Easy Ways to Lower Your Cholesterol

Out with the "bad" cholesterol and in with the "good."

from Stealth Health

11. Eat a grapefruit every other day. Grapefruits are particularly high in pectin, a soluble fiber that can help reduce cholesterol levels. Grapefruits interfere with the absorption of several medications, however, so check with your doctor first. Other good sources of pectin include apples and berries.

12. Use honey in your tea instead of sugar, and honey instead of jam on PB&J sandwiches. A study from Dubai in the United Arab Emirates found total and LDL cholesterol levels dropped in healthy people after they drank a solution containing honey, but not after they drank solutions containing glucose or artificial honey. After 15 days of the honey drink, participants’ HDL levels rose and homocysteine levels dropped. Homocysteine is an amino acid linked to an increased risk of heart disease, stroke and peripheral vascular disease (reduced blood flow to the hands and feet).

13. Pop edamame as a snack. Just half a cup contains nearly 4 grams fiber, not to mention the soy isoflavones in these soybeans. Consumption of both has been linked to lower cholesterol. Edamame are now available in the frozen food section of the supermarket.

14. Pour soy milk over your morning cereal. A Spanish study of 40 men and women found that those who drank about two cups of soy milk a day for three months reduced their LDL cholesterol levels an average of eight points and increased their HDL levels an average of four points. Just make sure you buy soy milk fortified with calcium.

15. Whip up a batch of guacamole this evening. Several studies find that eating one avocado a day as part of a healthy diet can lower your LDL as much as 17 percent while raising your HDL.

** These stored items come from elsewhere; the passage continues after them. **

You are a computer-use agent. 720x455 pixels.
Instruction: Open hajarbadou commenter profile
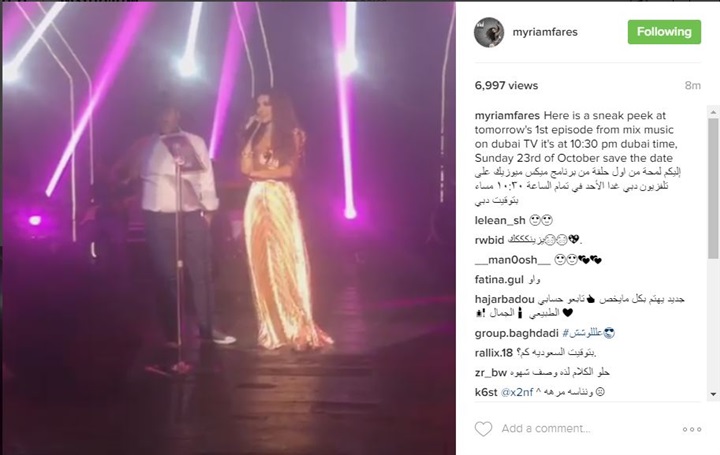click(505, 299)
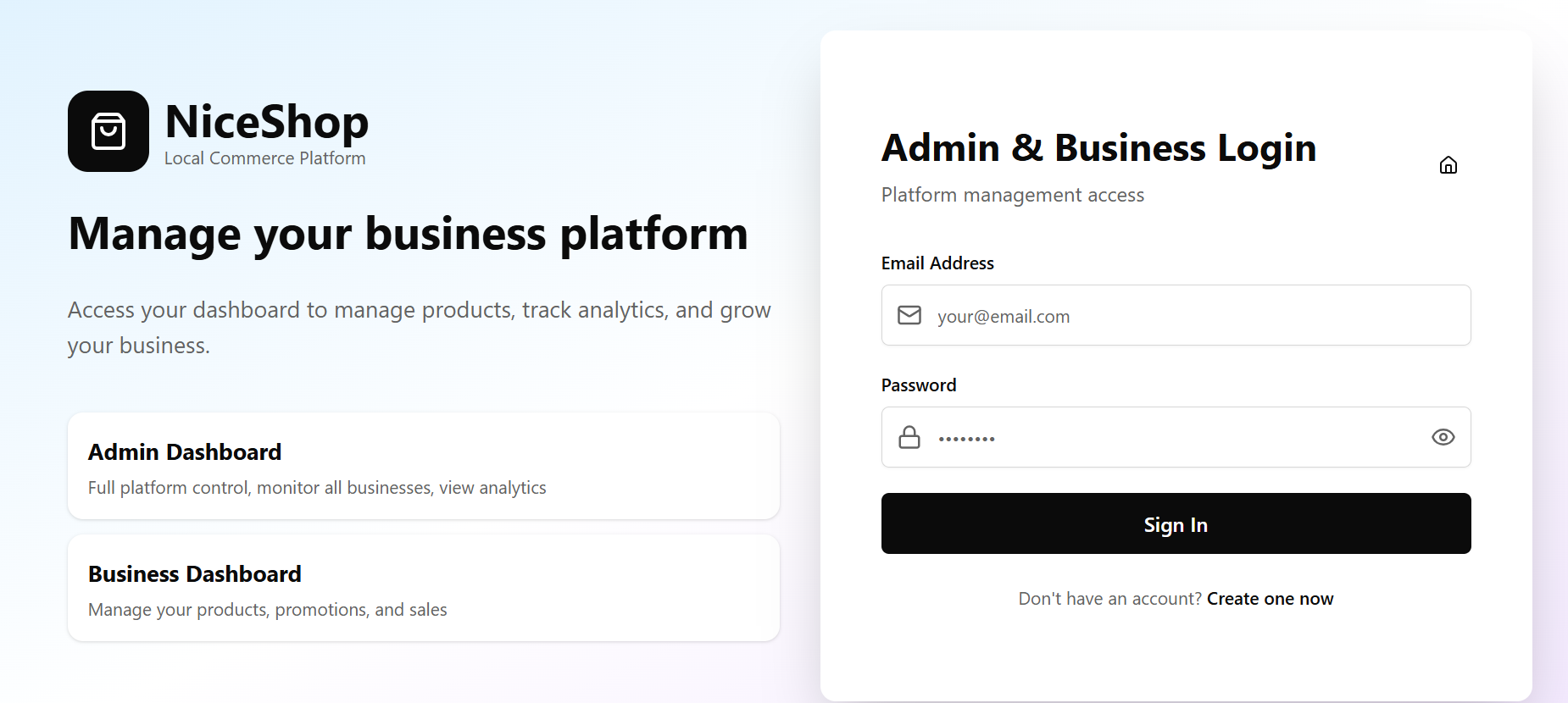The image size is (1568, 703).
Task: Click the Manage your business platform headline
Action: point(408,234)
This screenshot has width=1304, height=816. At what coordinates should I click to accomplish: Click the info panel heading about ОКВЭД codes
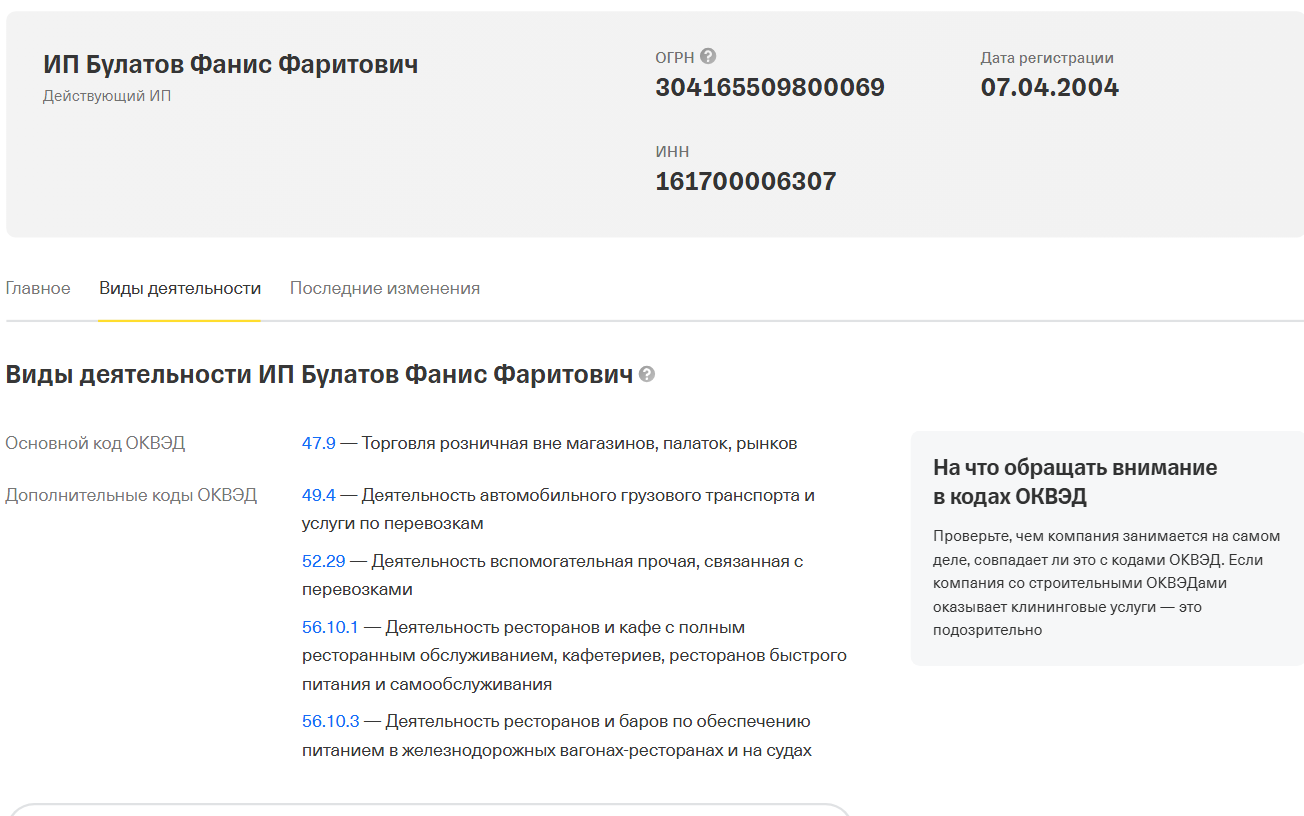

16. Spend 10 minutes a day doing strength-training exercises. You don’t have to do these at a gym — push-ups, squats, leg lifts, hip extensions — they all count. And they count when it comes time to count your cholesterol levels: A study in the British Journal of Sports Medicine found that strength training lowered total cholesterol 10 percent and LDL cholesterol 14 percent among women who worked out for 45-50 minutes three times a week. If you can’t manage that amount, start with 10 minutes a day, six days a week, and gradually work up.

17. Have a glass of purple grape juice every day. Rich in cholesterol-lowering flavonoids, grape juice is the perfect drink, particularly if you don’t like red wine.

18. Spread your bagel with Benecol, not butter. This cholesterol-lowering spread contains sterols, natural plant compounds that block your body’s absorption of the cholesterol in the foods you eat.